* _TASK INPUTS_:

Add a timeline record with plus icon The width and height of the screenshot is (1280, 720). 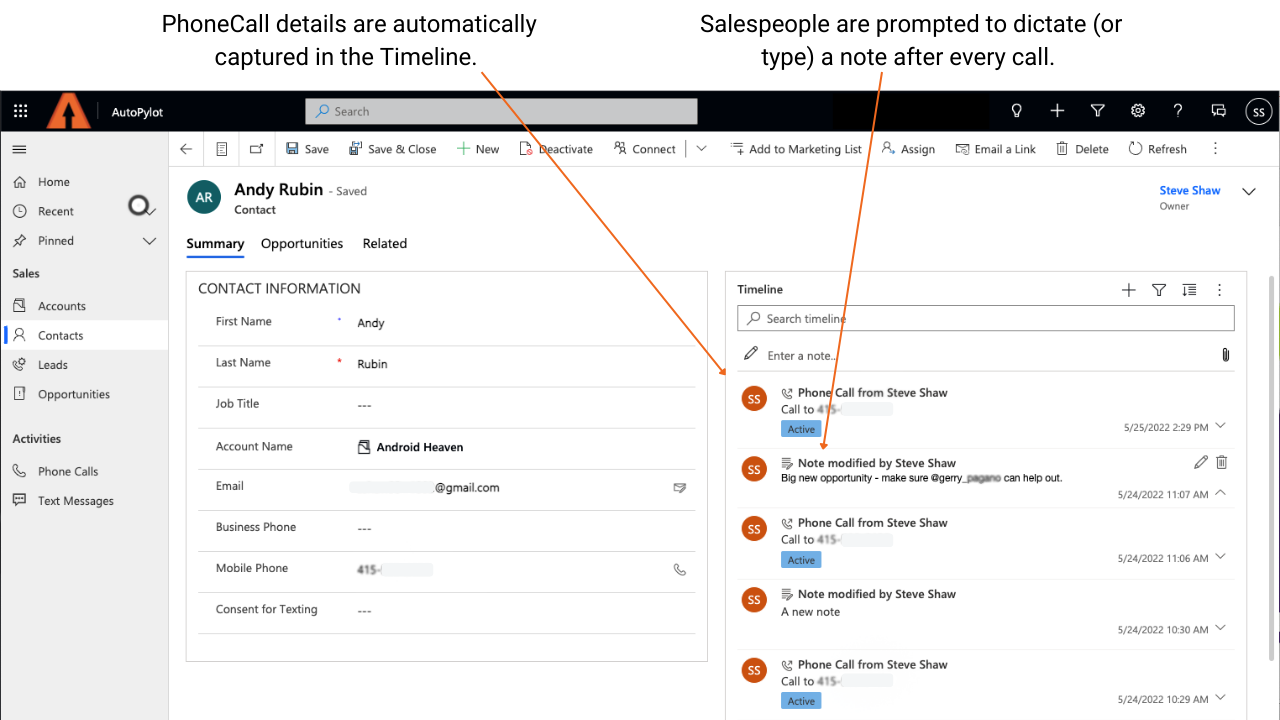(1129, 290)
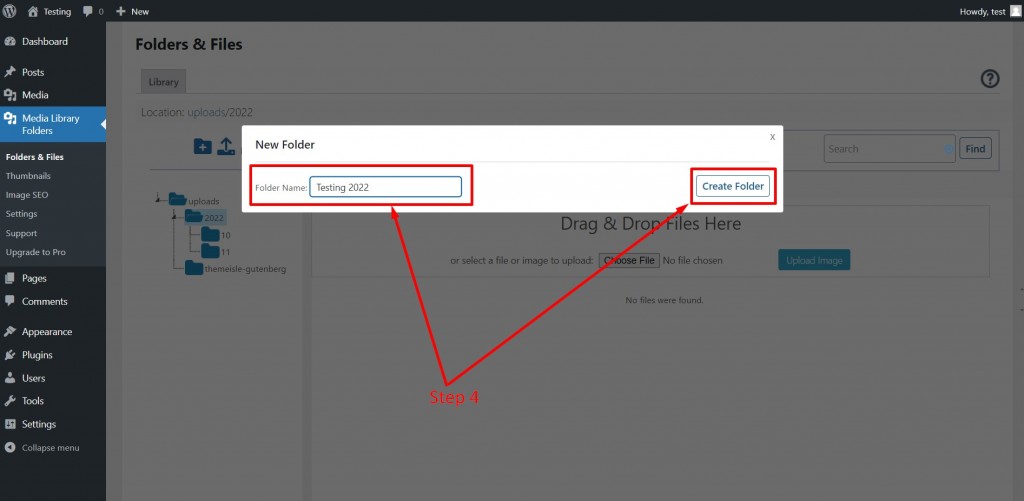This screenshot has width=1024, height=501.
Task: Click the upload files icon in toolbar
Action: (225, 146)
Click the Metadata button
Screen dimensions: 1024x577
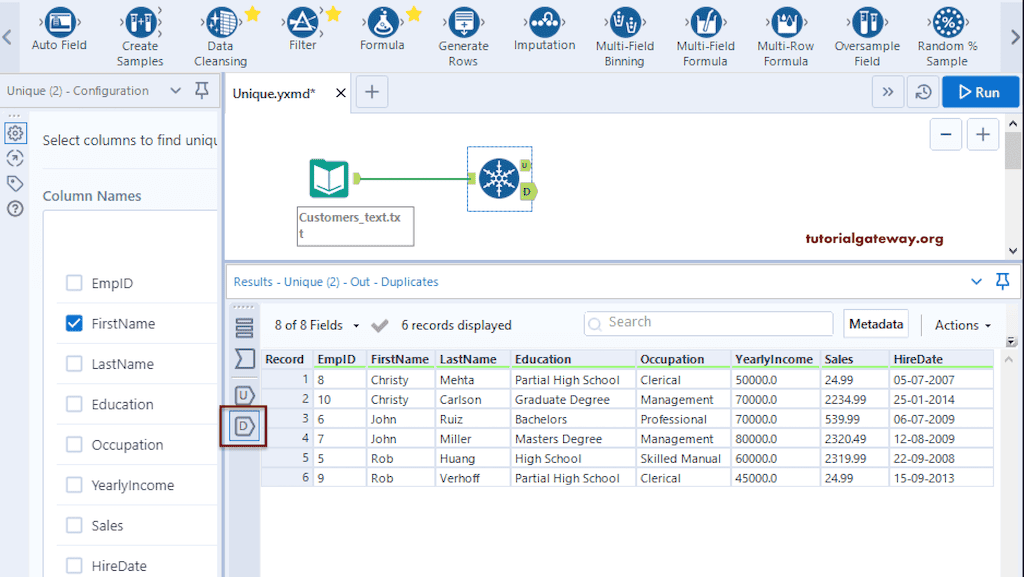click(x=876, y=323)
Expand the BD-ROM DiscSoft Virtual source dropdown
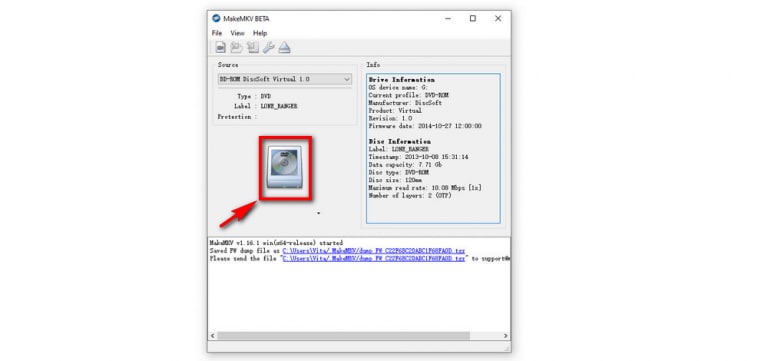 pos(285,79)
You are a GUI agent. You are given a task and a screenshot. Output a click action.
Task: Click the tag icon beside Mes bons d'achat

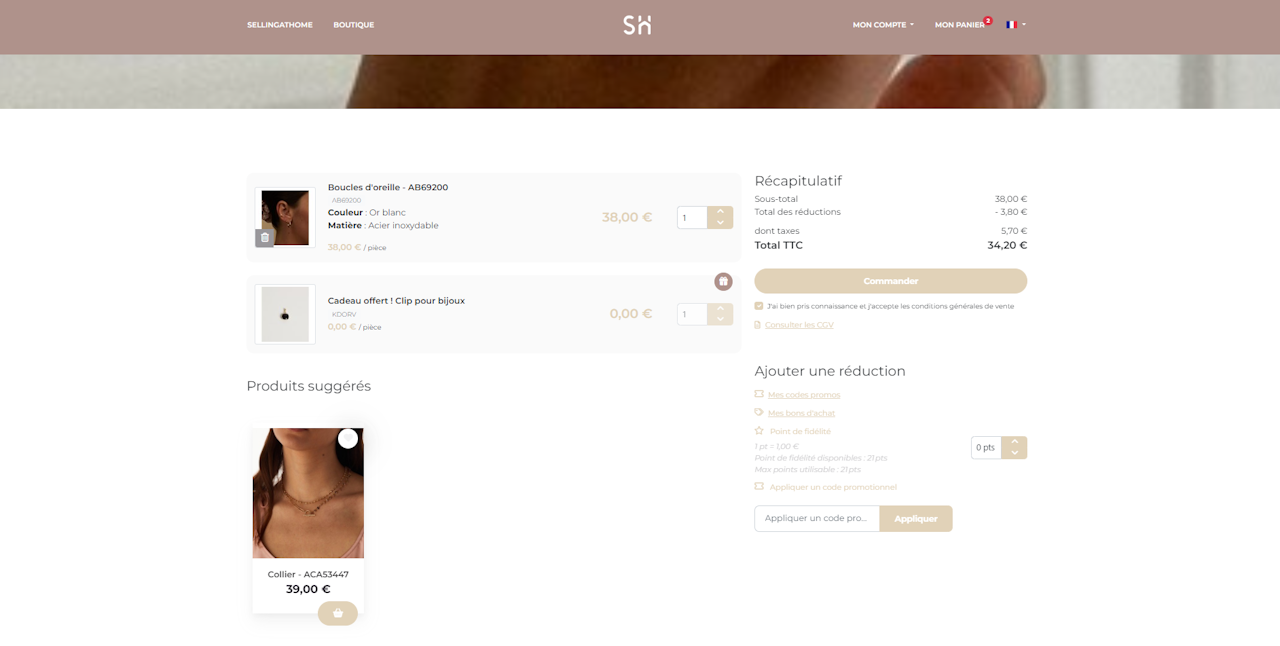(759, 412)
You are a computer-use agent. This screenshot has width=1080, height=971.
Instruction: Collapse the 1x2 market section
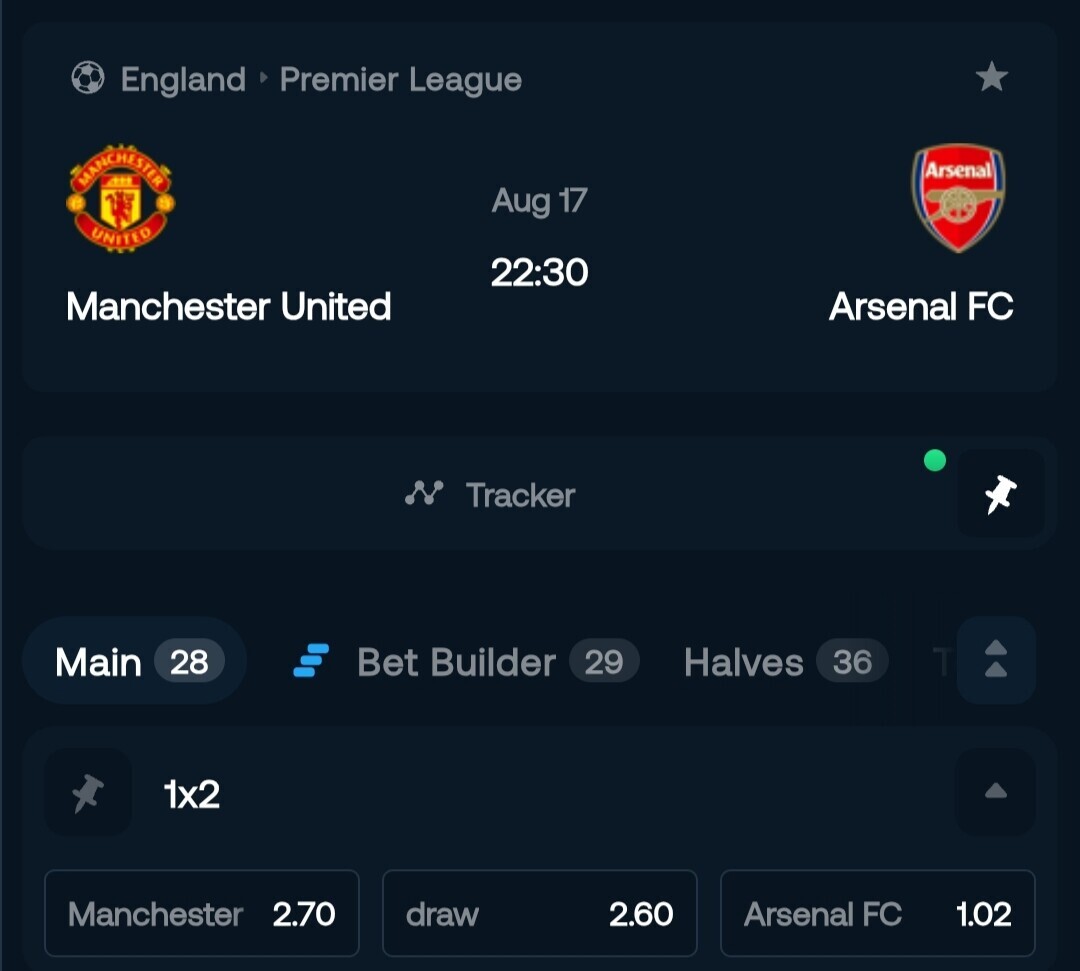[996, 792]
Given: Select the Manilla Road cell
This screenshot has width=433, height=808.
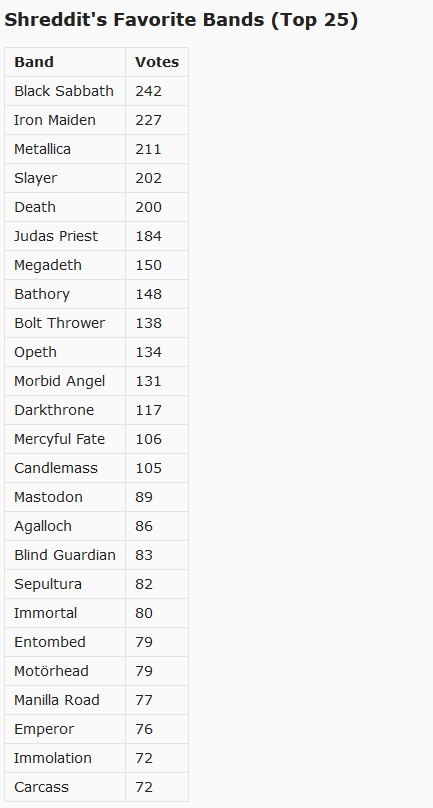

* _WHAT TO DO_:
At the line containing "You are a GUI", begin reproducing the entries word for word, and continue through their last line. Leave out the pictures.

* _ANSWER FOR THIS EXERCISE_:
You are a GUI agent. You are given a task and a screenshot. Output a click action.
Task: Click the tag icon beside Mes bons d'achat

(759, 412)
You are a computer-use agent. This screenshot has width=1080, height=971.
Instruction: Collapse the 1x2 market section
[996, 792]
Given: Select the Manilla Road cell
This screenshot has width=433, height=808.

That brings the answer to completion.